OBJECTIVE 1: Rewrite the listing below with every occurrence of "GUI agent" changed to "interface agent" and nothing else altered. Leave the pictures out of your version.

Section 3.10 Taxes and Assessments. The Company shall pay all general real estate taxes on the Premises and all special assessments, levies and any other typo of levy on real estate, prior to the date when such taxes shall become delinquent. The Company shall reimburse the City for the foregoing taxes.
Notwithstanding the foregoing, taxes shall not include taxes or assessments for (i) improvements or alterations made by the City outside of the Premises, (ii) additions to the land or building, and (iii) the City’s federal or state income, franchise, inheritance or estate taxes.
The Company shall have the unrestricted right to contest the amount or validity of any taxes and special assessments required to be borne by it pursuant to this Section by appropriate legal proceedings provided, however, this shall not be deemed or construed in any way as relieving, modifying or extending the Company’s covenant to pay the same as required in this Section. The City shall not be required to join in any such proceeding unless it shall be necessary for it to do so in order to properly prosecute such proceeding, in which event the City agrees to join in the proceeding.
The parties hereto recite knowledge of the decision of the Supreme Court of the state of Arkansas in Xxxxxxx x. Xxxxx, 232 Ark. 57, 000 X.X. 2d 633 (1960), concerning the exemption of properties owned by municipalities and used for securing and developing industry under and pursuant to the provisions of the Act. The City has represented to the Company, and the City and the Company acknowledge that under their and other interpretations of present law, no part at the Premises will be subject to ad valorem taxation by the State or by any political or taxing subdivision thereof, and these factors, among others, materially induced the Company to enter into this Lease Agreement.

MATERIAL SHOWN:

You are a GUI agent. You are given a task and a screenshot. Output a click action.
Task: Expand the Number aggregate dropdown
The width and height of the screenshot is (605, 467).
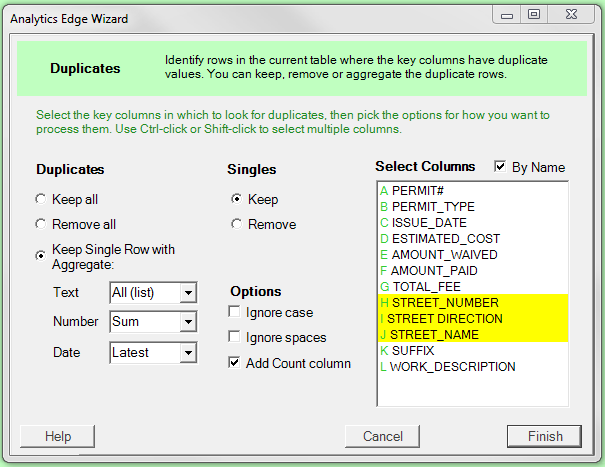point(187,322)
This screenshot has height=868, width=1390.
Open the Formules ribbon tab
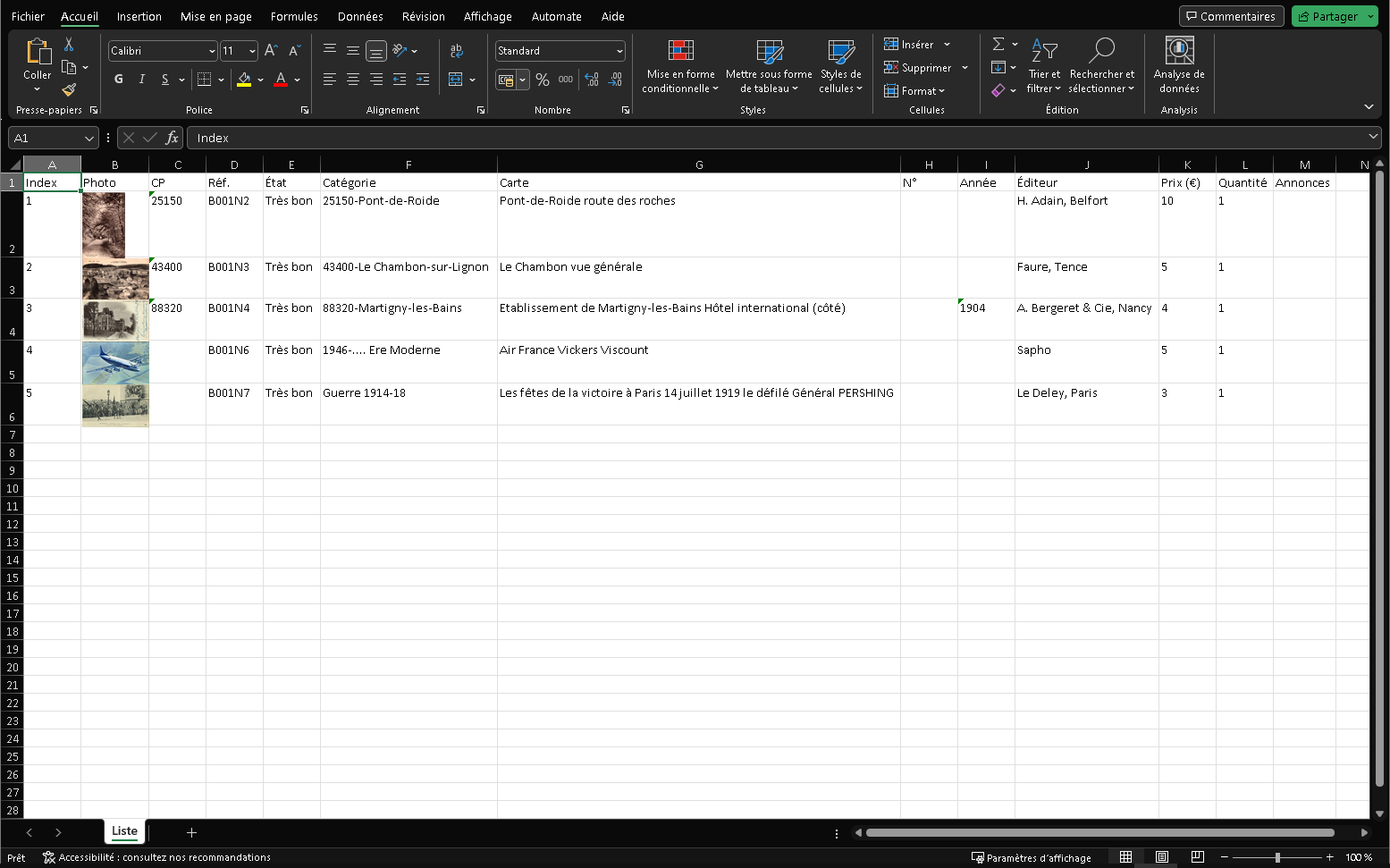294,16
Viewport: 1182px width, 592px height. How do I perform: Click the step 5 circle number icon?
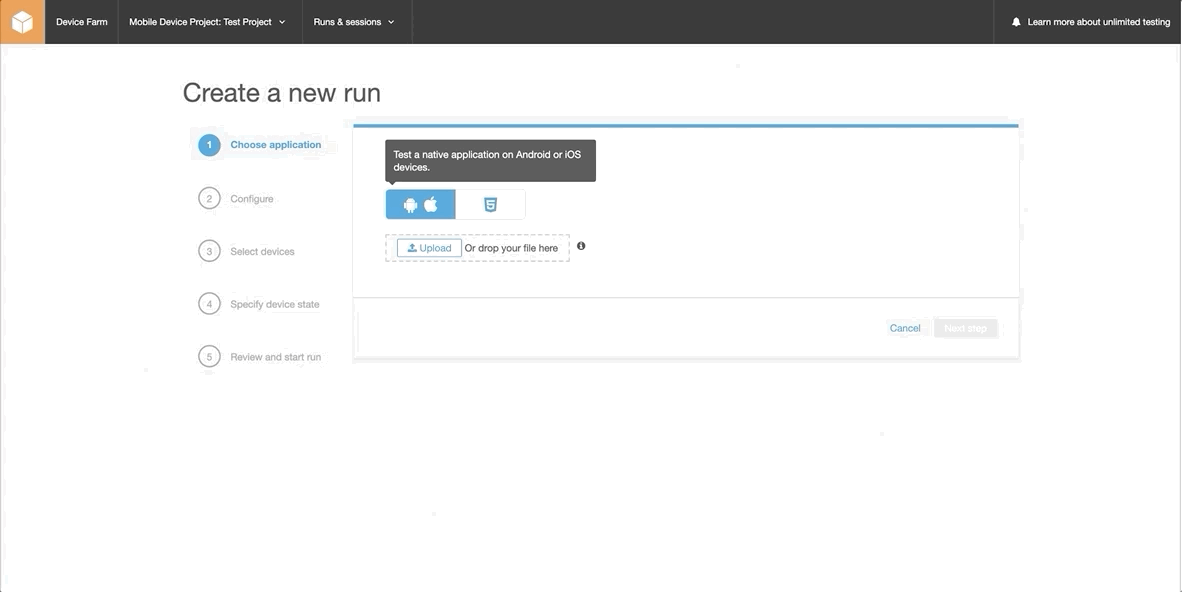pyautogui.click(x=209, y=357)
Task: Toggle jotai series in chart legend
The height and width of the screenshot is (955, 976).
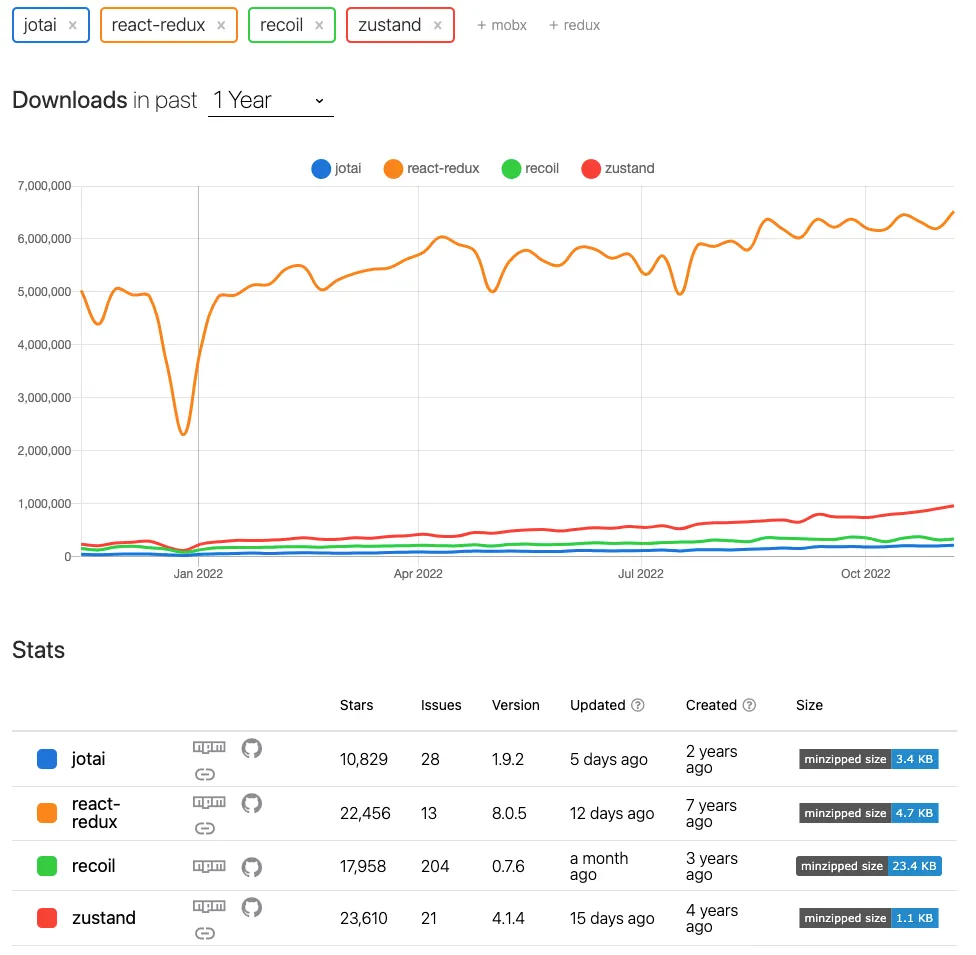Action: click(336, 169)
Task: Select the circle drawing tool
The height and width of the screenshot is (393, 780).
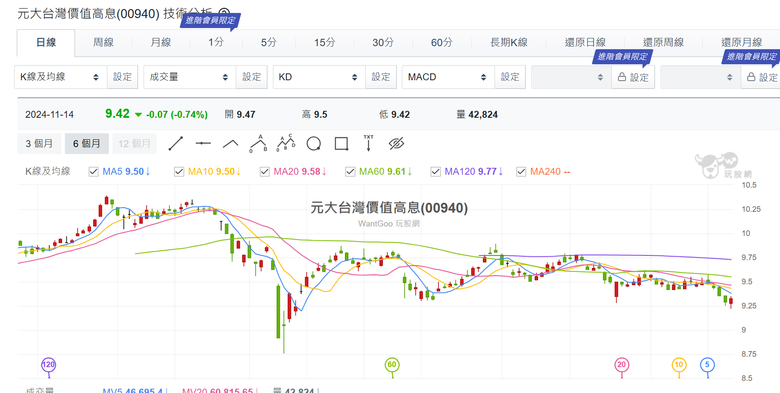Action: [313, 144]
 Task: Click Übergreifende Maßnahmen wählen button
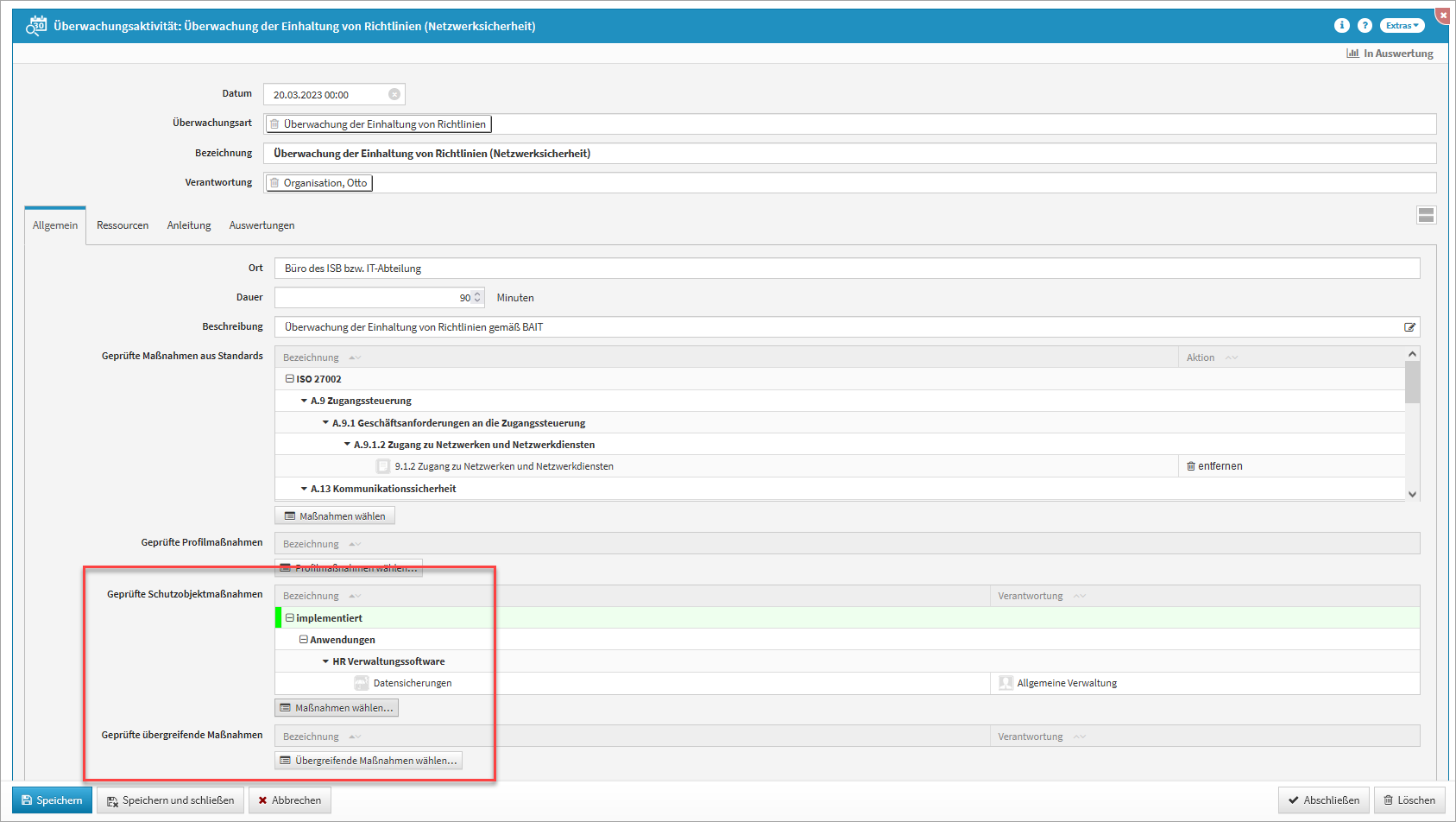click(x=369, y=761)
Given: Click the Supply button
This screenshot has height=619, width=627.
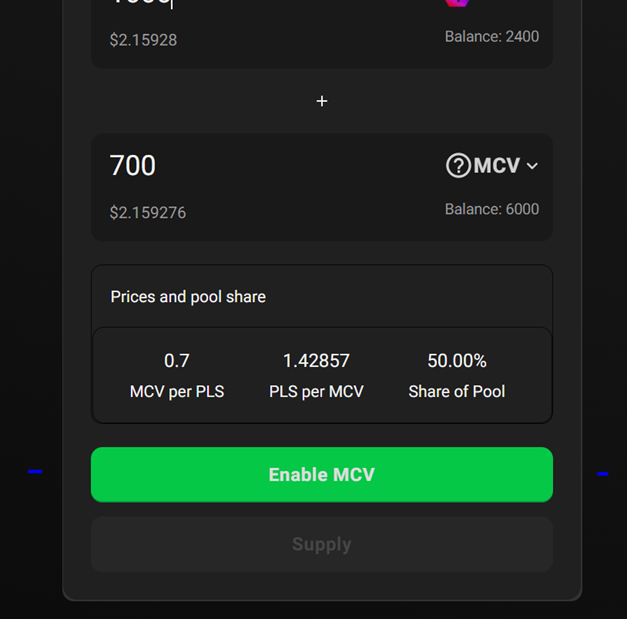Looking at the screenshot, I should 322,544.
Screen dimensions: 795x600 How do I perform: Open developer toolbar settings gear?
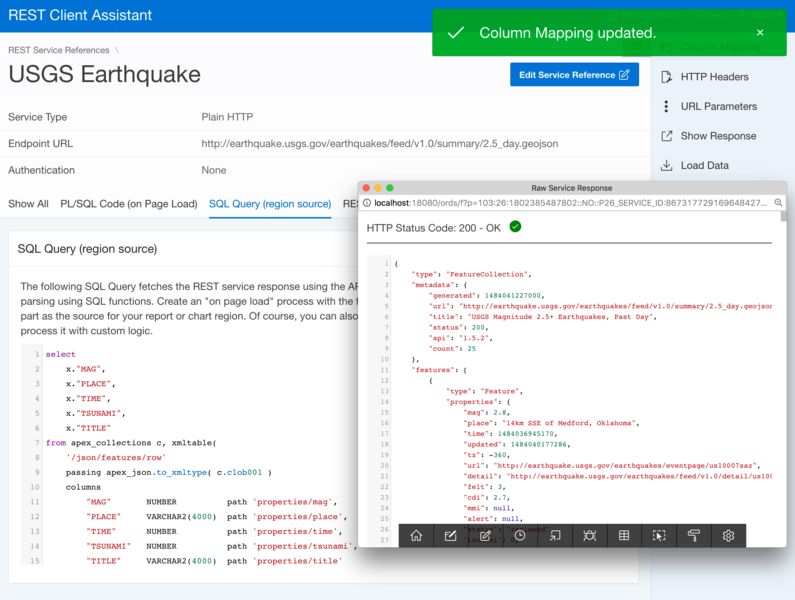728,536
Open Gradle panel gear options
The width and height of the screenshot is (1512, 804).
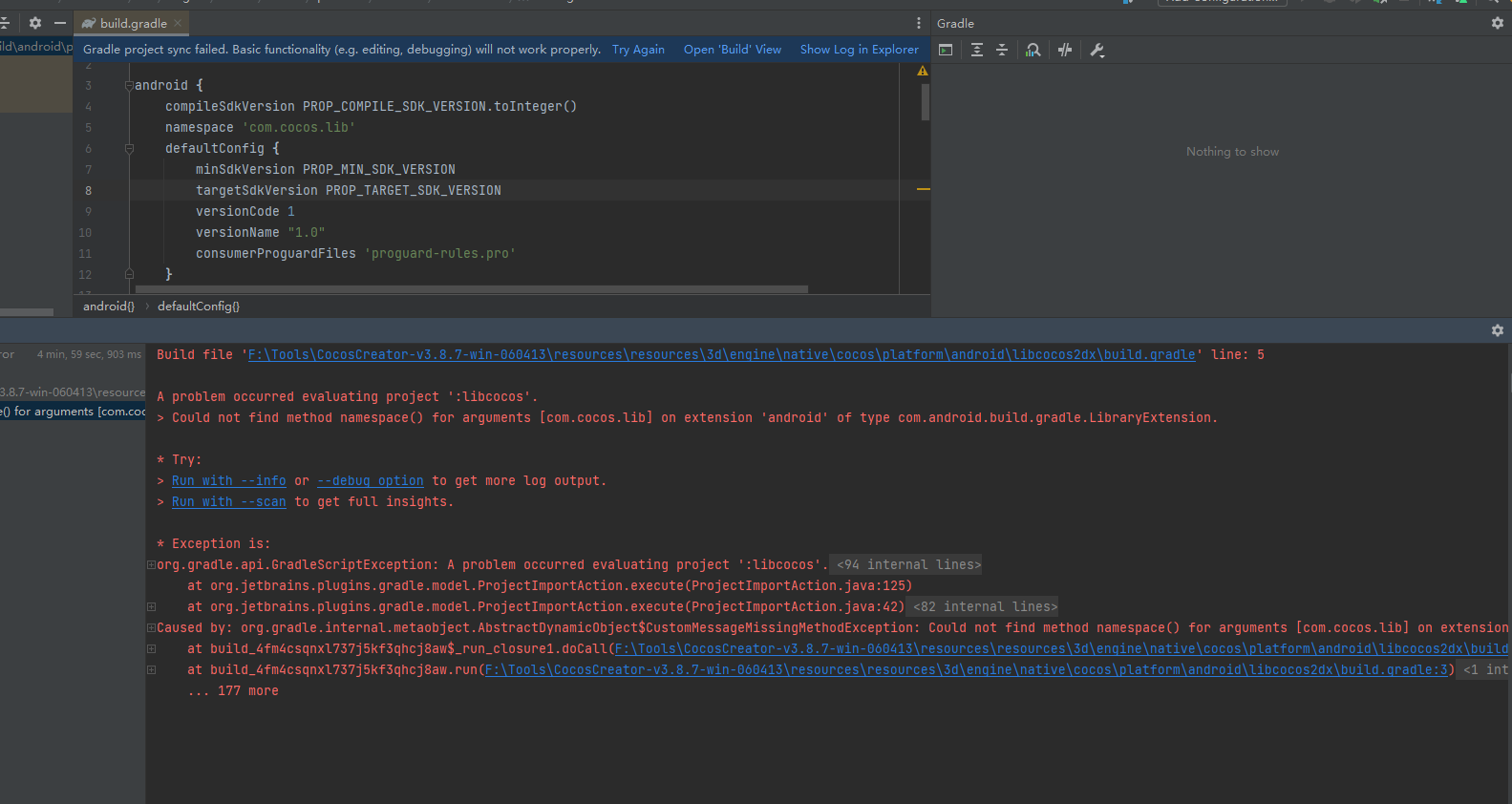tap(1497, 23)
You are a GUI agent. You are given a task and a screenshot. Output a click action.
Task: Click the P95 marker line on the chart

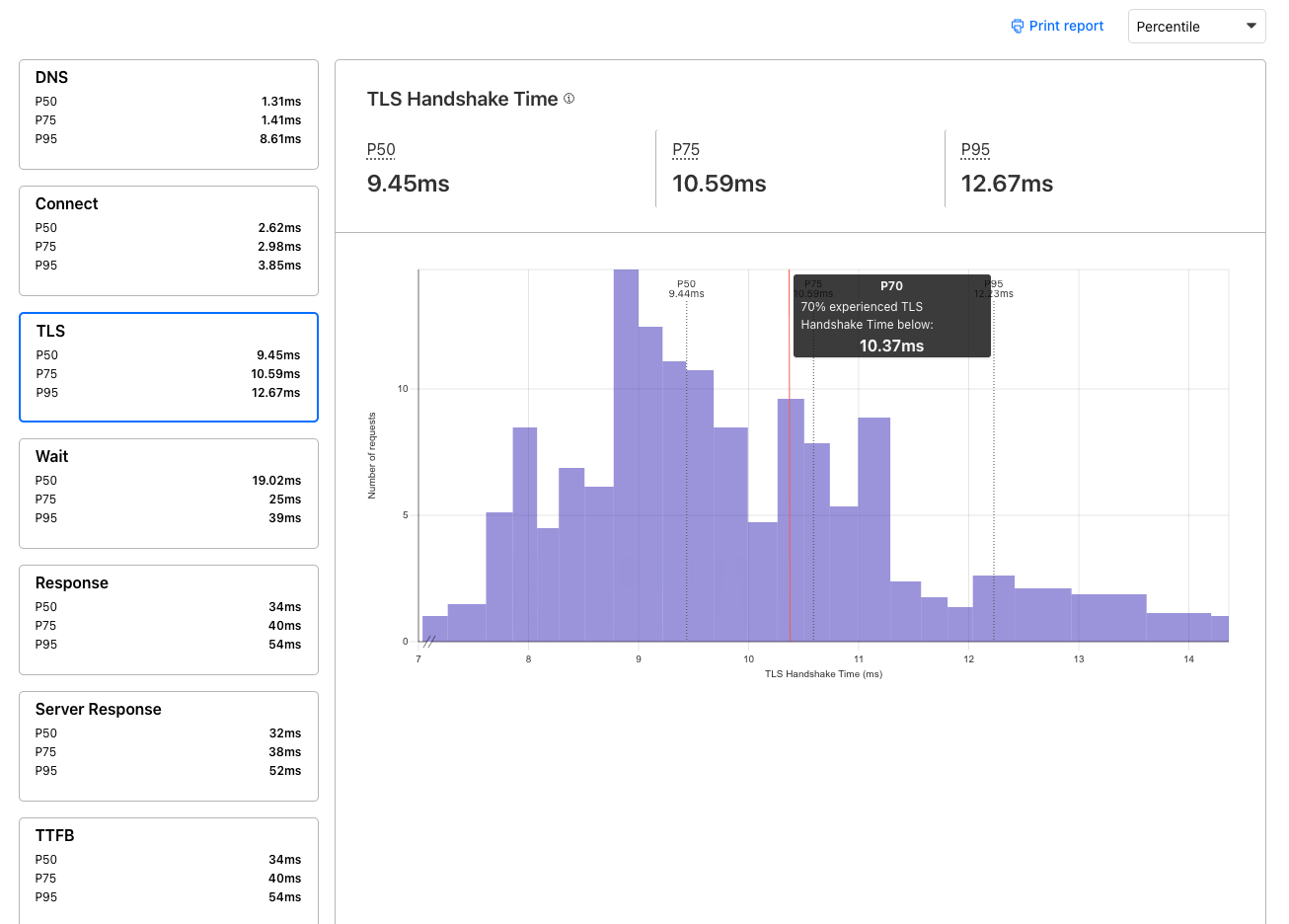994,494
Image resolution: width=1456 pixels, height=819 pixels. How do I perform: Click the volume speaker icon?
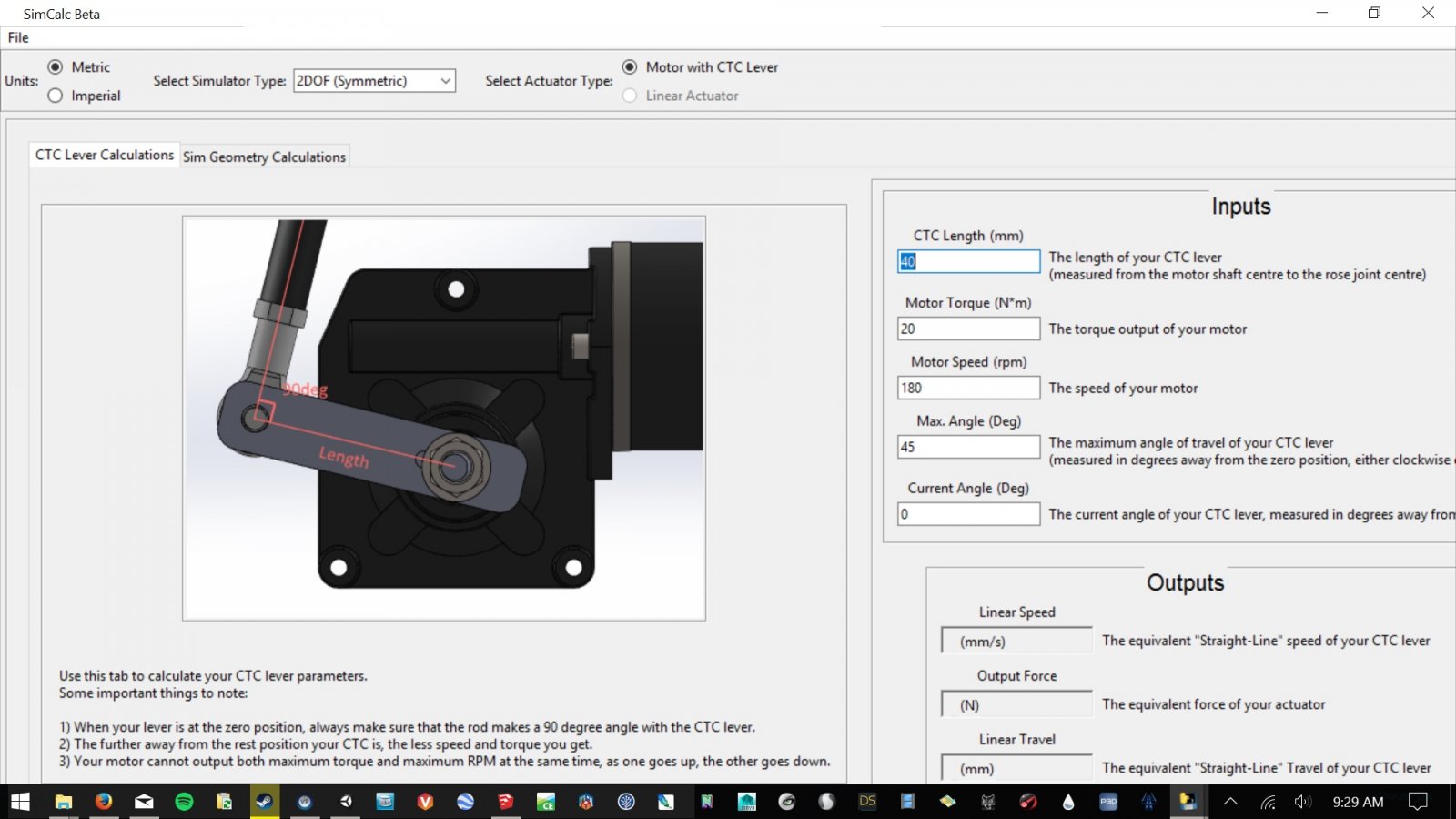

OBJECTIVE 2: According to the taxes and assessments section, whose decision do the parties recite knowledge of?

FULL OUTPUT 1:
You are a interface agent. You are given a task and a screenshot. Output a click action.
Task: Expand the Number aggregate dropdown
The width and height of the screenshot is (605, 467).
point(187,322)
This screenshot has height=868, width=1390.
Open the Formules ribbon tab
294,16
Viewport: 1182px width, 592px height. How do I perform: Click the step 5 circle number icon?
pyautogui.click(x=209, y=357)
Task: Toggle jotai series in chart legend
The height and width of the screenshot is (955, 976).
Action: click(336, 169)
Task: Select the circle drawing tool
The height and width of the screenshot is (393, 780).
Action: [313, 144]
 Task: Click Übergreifende Maßnahmen wählen button
click(x=369, y=761)
Given: Click the Supply button
This screenshot has height=619, width=627.
Looking at the screenshot, I should 322,544.
Screen dimensions: 795x600 How do I perform: Open developer toolbar settings gear?
728,536
Open Gradle panel gear options
The width and height of the screenshot is (1512, 804).
tap(1497, 23)
You are a interface agent. You are given a task and a screenshot. Output a click action.
Task: Click the P95 marker line on the chart

994,494
Image resolution: width=1456 pixels, height=819 pixels. How do I perform: Click the volume speaker icon?

FULL OUTPUT 2: The Supreme Court of the state of Arkansas.